_DESCRIPTION OF THE TASK_
Stop after the line that contains "Given: Open the Black"; until then, restate each line of the entries word for word from the very first.

[Stored entries]
+ + + + + + +
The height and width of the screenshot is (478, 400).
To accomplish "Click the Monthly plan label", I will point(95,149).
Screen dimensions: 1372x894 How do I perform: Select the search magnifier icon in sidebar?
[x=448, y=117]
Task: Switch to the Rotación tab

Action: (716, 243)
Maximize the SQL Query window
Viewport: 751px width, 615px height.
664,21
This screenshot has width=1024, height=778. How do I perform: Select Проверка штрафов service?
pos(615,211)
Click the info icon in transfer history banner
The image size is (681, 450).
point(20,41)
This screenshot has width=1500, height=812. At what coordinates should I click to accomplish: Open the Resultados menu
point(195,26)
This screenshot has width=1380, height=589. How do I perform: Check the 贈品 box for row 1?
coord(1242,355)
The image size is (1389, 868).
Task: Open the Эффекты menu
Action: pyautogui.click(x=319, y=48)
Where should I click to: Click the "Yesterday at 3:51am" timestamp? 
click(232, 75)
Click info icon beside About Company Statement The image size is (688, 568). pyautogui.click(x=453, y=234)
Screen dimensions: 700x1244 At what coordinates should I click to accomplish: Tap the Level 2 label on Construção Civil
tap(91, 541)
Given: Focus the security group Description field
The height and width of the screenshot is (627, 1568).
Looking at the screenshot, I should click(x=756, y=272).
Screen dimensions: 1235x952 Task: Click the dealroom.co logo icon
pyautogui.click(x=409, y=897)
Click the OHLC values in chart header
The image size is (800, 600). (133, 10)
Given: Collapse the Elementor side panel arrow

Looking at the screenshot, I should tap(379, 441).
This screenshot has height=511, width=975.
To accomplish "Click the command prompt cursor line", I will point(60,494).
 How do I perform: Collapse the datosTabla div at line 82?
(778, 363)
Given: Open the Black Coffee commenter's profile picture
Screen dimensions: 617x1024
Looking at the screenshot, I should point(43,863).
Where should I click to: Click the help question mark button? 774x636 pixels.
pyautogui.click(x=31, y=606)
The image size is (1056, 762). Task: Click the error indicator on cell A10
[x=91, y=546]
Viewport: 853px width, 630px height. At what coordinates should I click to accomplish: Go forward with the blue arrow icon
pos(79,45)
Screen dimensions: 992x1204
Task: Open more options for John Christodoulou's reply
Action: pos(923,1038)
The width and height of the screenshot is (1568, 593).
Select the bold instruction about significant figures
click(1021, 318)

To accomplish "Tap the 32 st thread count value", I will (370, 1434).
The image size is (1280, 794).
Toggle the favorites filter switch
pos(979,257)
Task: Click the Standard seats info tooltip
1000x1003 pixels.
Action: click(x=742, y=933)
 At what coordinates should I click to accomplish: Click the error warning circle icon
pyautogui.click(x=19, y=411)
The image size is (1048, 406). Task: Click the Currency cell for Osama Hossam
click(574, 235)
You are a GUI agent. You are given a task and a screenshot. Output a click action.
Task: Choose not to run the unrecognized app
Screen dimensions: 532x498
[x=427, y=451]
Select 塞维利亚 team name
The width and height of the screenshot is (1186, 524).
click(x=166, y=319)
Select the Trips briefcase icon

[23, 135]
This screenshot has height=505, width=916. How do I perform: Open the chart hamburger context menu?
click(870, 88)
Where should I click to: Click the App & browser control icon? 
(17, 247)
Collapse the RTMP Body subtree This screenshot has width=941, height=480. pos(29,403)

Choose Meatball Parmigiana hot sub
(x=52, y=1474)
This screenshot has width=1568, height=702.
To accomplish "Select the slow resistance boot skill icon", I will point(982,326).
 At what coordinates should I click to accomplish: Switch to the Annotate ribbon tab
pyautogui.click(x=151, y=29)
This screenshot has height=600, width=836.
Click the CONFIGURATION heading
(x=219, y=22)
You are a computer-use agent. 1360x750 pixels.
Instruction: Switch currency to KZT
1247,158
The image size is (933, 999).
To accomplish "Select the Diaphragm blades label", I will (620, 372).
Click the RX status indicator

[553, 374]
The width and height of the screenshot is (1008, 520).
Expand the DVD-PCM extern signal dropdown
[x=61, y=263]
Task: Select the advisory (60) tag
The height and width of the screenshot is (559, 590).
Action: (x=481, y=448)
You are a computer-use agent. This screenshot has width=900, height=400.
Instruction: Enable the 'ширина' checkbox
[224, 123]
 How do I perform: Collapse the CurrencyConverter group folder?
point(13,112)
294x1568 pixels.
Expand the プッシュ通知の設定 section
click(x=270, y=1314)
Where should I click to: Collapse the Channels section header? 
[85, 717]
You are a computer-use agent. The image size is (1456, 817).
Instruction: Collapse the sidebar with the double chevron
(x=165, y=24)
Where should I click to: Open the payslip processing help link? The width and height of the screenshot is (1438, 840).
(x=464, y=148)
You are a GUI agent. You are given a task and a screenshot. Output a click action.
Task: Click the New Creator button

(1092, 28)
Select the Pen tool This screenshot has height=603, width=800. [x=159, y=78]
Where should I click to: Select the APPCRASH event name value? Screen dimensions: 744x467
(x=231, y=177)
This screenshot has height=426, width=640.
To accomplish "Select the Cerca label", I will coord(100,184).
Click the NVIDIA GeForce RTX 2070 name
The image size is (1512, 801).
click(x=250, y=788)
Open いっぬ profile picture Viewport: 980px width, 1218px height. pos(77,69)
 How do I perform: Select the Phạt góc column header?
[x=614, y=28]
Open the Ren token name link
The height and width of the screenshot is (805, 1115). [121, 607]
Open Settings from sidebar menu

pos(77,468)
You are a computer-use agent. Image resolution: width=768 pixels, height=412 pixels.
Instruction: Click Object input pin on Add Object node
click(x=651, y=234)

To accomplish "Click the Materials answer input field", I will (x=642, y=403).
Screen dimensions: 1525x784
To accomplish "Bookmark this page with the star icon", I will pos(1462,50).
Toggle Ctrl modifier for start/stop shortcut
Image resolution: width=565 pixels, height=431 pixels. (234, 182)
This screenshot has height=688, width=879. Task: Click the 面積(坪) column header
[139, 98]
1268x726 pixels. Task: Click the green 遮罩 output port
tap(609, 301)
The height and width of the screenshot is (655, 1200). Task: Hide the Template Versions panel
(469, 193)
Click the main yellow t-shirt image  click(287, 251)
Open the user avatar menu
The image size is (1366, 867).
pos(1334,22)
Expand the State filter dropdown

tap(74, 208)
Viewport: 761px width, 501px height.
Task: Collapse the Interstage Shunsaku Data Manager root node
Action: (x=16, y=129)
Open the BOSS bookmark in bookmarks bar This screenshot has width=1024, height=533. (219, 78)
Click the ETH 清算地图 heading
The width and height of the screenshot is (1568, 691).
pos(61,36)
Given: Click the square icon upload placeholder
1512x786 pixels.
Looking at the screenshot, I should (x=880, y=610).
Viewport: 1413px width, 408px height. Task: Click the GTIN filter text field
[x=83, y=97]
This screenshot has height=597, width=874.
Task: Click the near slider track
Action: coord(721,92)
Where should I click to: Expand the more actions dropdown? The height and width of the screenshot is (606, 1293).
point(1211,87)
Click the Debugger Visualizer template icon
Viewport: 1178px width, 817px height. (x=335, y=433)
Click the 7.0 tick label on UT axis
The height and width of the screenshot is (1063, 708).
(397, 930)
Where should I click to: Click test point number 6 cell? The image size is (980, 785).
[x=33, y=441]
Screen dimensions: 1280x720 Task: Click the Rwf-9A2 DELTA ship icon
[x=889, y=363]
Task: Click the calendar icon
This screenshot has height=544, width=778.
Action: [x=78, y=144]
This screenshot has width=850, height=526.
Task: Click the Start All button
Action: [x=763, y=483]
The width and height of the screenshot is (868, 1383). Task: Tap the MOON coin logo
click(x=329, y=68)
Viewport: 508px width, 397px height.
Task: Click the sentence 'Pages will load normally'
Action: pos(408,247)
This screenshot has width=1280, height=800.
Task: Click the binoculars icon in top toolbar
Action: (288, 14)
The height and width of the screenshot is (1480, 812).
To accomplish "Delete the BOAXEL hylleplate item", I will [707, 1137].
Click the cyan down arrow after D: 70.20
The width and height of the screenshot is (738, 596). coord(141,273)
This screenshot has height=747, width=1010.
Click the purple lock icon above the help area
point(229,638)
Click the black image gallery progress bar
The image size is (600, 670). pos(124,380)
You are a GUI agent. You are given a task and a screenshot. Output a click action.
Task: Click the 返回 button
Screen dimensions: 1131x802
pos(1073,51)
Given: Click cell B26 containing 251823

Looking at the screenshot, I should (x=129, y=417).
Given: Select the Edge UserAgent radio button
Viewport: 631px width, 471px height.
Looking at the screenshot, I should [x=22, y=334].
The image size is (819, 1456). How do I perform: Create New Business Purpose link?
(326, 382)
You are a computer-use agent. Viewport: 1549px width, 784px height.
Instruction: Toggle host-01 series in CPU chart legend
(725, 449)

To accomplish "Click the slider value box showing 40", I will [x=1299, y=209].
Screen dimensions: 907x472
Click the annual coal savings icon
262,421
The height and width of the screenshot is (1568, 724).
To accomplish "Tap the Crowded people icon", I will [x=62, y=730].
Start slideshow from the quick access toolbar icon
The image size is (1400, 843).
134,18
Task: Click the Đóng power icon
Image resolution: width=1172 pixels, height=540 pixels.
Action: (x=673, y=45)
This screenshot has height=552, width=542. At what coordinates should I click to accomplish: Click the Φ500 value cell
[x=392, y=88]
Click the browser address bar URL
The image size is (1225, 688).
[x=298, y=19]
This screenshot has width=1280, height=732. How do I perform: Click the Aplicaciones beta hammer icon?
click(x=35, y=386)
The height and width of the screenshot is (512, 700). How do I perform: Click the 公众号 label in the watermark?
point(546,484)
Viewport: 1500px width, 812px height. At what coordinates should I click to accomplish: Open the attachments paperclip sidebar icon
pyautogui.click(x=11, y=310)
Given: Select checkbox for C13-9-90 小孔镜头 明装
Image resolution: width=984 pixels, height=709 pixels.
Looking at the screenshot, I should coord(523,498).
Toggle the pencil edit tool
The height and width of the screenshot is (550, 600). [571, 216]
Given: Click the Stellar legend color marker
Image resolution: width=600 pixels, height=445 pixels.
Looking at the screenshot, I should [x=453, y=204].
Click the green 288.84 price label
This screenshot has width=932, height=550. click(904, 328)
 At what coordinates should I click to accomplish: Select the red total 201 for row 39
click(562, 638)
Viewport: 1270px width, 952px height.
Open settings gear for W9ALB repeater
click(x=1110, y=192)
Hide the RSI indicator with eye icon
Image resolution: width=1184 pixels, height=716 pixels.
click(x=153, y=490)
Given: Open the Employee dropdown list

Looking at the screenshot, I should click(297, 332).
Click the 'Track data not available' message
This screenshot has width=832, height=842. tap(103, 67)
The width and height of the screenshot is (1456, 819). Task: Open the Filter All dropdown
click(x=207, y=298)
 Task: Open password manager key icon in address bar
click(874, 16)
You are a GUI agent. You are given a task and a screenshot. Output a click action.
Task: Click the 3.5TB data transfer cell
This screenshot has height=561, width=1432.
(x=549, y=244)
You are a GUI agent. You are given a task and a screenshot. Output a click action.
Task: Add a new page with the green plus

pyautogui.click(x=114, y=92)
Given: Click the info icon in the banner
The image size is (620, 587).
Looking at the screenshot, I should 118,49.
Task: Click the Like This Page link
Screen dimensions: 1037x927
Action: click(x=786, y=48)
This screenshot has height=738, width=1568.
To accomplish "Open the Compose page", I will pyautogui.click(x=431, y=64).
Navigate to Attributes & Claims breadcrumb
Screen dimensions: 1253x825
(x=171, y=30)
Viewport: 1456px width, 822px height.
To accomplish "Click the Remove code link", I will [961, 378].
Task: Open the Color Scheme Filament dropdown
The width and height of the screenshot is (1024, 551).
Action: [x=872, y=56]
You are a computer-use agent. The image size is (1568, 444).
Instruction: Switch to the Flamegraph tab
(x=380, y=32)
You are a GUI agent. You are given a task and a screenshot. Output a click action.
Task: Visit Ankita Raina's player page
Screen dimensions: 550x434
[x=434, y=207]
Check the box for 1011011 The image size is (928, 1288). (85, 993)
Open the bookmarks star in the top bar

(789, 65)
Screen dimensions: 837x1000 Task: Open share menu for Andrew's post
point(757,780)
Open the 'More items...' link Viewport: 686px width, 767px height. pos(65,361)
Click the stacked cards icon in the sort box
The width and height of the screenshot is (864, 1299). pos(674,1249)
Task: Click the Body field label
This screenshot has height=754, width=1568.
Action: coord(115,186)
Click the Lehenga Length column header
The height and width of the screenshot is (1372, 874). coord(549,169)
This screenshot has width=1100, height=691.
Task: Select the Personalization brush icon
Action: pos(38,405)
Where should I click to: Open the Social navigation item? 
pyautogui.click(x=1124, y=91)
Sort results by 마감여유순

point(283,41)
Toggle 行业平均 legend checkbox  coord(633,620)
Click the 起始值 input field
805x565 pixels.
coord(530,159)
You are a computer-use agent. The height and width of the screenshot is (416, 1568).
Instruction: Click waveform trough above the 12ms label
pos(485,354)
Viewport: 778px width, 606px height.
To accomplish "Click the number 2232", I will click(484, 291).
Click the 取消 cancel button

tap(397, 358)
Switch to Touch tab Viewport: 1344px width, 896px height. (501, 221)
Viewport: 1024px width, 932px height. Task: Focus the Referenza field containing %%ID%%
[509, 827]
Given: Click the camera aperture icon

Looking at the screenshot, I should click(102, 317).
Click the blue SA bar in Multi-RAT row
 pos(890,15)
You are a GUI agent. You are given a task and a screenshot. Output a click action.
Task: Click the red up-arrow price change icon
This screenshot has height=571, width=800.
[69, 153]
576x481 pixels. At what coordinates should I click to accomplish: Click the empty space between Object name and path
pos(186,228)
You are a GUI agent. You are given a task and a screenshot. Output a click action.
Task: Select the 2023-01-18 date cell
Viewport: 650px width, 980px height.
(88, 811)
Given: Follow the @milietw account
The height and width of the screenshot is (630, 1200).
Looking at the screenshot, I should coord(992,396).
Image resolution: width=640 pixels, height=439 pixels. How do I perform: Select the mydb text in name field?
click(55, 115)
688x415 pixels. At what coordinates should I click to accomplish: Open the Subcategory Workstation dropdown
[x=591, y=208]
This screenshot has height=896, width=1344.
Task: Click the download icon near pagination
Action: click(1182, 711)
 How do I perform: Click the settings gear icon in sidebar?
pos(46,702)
+ + + + + + +
_RESPONSE AREA_
The height and width of the screenshot is (478, 400).
To accomplish "Click the Monthly plan label", I will point(95,149).
Screen dimensions: 1372x894 How do I perform: Select the search magnifier icon in sidebar?
[x=448, y=117]
Task: Switch to the Rotación tab

Action: (716, 243)
Maximize the SQL Query window
Viewport: 751px width, 615px height.
664,21
This screenshot has width=1024, height=778. How do I perform: Select Проверка штрафов service?
pos(615,211)
Click the info icon in transfer history banner
The image size is (681, 450).
point(20,41)
This screenshot has width=1500, height=812. At what coordinates should I click to accomplish: Open the Resultados menu
point(195,26)
This screenshot has width=1380, height=589. How do I perform: Check the 贈品 box for row 1?
coord(1242,355)
The image size is (1389, 868).
Task: Open the Эффекты menu
Action: pyautogui.click(x=319, y=48)
Where should I click to: Click the "Yesterday at 3:51am" timestamp? 
click(232, 75)
Click info icon beside About Company Statement The image size is (688, 568). pyautogui.click(x=453, y=234)
Screen dimensions: 700x1244 At what coordinates should I click to accomplish: Tap the Level 2 label on Construção Civil
tap(91, 541)
Given: Focus the security group Description field
The height and width of the screenshot is (627, 1568).
Looking at the screenshot, I should click(x=756, y=272).
Screen dimensions: 1235x952 Task: Click the dealroom.co logo icon
pyautogui.click(x=409, y=897)
Click the OHLC values in chart header
The image size is (800, 600). (133, 10)
Given: Collapse the Elementor side panel arrow

Looking at the screenshot, I should tap(379, 441).
This screenshot has height=511, width=975.
To accomplish "Click the command prompt cursor line", I will point(60,494).
 How do I perform: Collapse the datosTabla div at line 82?
(778, 363)
Given: Open the Black Coffee commenter's profile picture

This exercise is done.